Notwithstanding these limitations, it is possible to draw out several general findings from this body of research regarding the nature and direction of the effects of enforcing youth access restrictions against retailers, if not their magnitude. It is clear, first of all, that restrictions on youth tobacco access are much more seriously and consistently enforced and complied with now than they were two decades ago, when they were first implemented. Early studies (CDC, 1993; Cismoski and Sheridan, 1993; Erickson et al., 1993) examining the effects of enacting an MLA law reported high rates of sales, suggesting that tobacco retailers will not comply with MLA laws absent of active enforcement. Studies of experiences in other countries (Kuendig, 2011; Sanson-Fisher et al., 1992; Sundh and Hagquist, 2004, 2006, 2007) report similar findings. However, both the sales rates reported to Synar and the limited scientific evidence suggest that active enforcement of youth access restrictions using compliance checks paired with penalties for violations are effective at increasing retailer compliance with youth access laws. However, evidence bearing on the relationship between the intensity of enforcement and the rate of compliance is inconsistent.

General Deterrence

Most studies evaluating enforcement programs investigate the effect of these programs on the rates of illegal sales by retailers to underage buyers. These studies support the existence of general deterrence stemming from the threat of compliance checks.

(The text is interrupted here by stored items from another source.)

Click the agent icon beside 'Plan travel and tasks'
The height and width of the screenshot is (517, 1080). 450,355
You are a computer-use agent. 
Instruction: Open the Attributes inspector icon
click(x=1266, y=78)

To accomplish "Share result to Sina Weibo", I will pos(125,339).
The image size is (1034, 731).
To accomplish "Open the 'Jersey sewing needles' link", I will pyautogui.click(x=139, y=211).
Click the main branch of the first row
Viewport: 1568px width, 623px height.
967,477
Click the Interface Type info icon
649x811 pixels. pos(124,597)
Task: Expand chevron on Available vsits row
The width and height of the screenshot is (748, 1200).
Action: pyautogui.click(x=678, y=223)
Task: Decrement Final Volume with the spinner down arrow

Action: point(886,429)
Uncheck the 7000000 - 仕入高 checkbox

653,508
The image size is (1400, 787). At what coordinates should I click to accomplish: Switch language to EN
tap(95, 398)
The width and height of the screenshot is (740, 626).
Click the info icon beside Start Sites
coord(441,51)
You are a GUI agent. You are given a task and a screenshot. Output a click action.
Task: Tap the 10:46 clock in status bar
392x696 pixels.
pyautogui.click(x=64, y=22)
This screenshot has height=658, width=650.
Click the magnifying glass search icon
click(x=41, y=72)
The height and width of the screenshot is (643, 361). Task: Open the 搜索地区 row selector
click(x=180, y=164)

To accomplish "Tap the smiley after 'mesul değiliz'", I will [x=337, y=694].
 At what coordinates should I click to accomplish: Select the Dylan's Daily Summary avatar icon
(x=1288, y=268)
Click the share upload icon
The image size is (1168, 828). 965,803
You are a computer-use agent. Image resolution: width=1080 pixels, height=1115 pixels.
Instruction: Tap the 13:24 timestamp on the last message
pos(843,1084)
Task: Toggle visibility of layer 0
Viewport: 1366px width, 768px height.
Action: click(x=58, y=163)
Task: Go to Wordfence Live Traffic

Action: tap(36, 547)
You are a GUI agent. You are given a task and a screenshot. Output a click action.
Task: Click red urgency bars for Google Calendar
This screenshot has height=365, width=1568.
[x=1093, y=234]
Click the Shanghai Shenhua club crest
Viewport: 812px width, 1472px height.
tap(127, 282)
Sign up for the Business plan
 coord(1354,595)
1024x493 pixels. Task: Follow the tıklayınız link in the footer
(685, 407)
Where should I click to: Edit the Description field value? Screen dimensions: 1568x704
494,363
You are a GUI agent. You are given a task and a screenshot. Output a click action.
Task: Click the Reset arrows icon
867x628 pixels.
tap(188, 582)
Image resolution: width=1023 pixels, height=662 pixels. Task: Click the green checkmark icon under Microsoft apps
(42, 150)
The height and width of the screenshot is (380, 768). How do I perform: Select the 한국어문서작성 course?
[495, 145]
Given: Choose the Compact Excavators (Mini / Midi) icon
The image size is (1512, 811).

The studies are typically conducted at the town level and evaluate sales rates before and after the implementation of an active enforcement program. Most of these studies reported some reduction in sales rates following the implementation of enforcement activities, but the reported declines in underage purchases varied, ranging from less than 10 percent to as high as 68 percent (e.g., DiFranza et al., 2001a; Jason et al., 1991, 1996, 1999a; Junck et al., 1997; Ma et al., 2001; Mawkes et al., 1997; Pokorny et al., 2008; Rigotti et al., 1997; Tangirala et al., 2006). In addition to looking at the rates of illegal sales, some studies (e.g., CDC, 1996; Cummings et al., 1998; DiFranza et al., 2001a,b; Schofield et al., 1997) examined the effect of enforcement activities on other measures of retailer compliance (e.g., more frequent and consistent age verification using photographic identification, displaying requisite warning signs, and adherence to other point-of-sale marketing and advertising restrictions) and typically reported that enforcement increased compliance with these other requirements as well. A small number of studies (e.g., Bagott et al., 1998; Cummings et al., 1998; Gemson et al., 1998) compared compliance rates in jurisdictions with active enforcement to those without, and findings were mixed.

Specific Deterrence

Several studies examined the effect of multiple or repeated inspections on the same vendor. Each of these found that prior checks increased future compliance, typically measured by reduced likelihood of future illegal sales (Jason et al., 1996; Pearson et al., 2007; Schensky et al., 1996), while one found increased age verification but no effect on sales (Cummings et al., 1998). Taken together, these studies suggest that active enforcement using compliance inspections may have the specific deterrent effect of increasing compliance among retailers who have been detected and sanctioned for illegally selling tobacco to minors as well as a general deterrent effect of increasing retailers' perceived threat of enforcement.

Retailer Education

Targeted retailer education has also been employed as a strategy to increase retailer compliance with the MLA laws, either in lieu of or in addition to active enforcement. Such education may include direct mailings with information about the MLA law and potential penalties for violations, personal visits delivering education kits and other resources, phone calls presenting information, and letters from senior government officials (e.g., the mayor or police chief). Studies of retailer education are mixed. Many (e.g., Abernathy, 1994; Altman et al., 1989, 1991, 1999; Dovell et al., 1998; Feighery et al., 1991; Gemson et al., 1998; Keay et al., 1993; Naidoo and Platts, 1985; Wildey et al., 1995; Woodruff et al., 1993) have found education effective at increasing compliance as measured by decreases in the rates of illegal sales, although some (e.g., Forster et al., 1992; McDermott et al., 1998; Schofield et al., 1997) have found no effect. Other studies have found that education increases compliance with other requirements—for instance, age verification (Krevor et al., 2011) and warning signs (Skretny et al., 1990). One study that specifically investigated an education intervention alone compared with the education intervention combined with enforcement (Feighery et al., 1991) observed a slight reduction in sales following the education-only intervention and a much larger reduction when enforcement was added. As such, retailer education programs appear to be more effective when reinforced by enforcement activities than when implemented alone.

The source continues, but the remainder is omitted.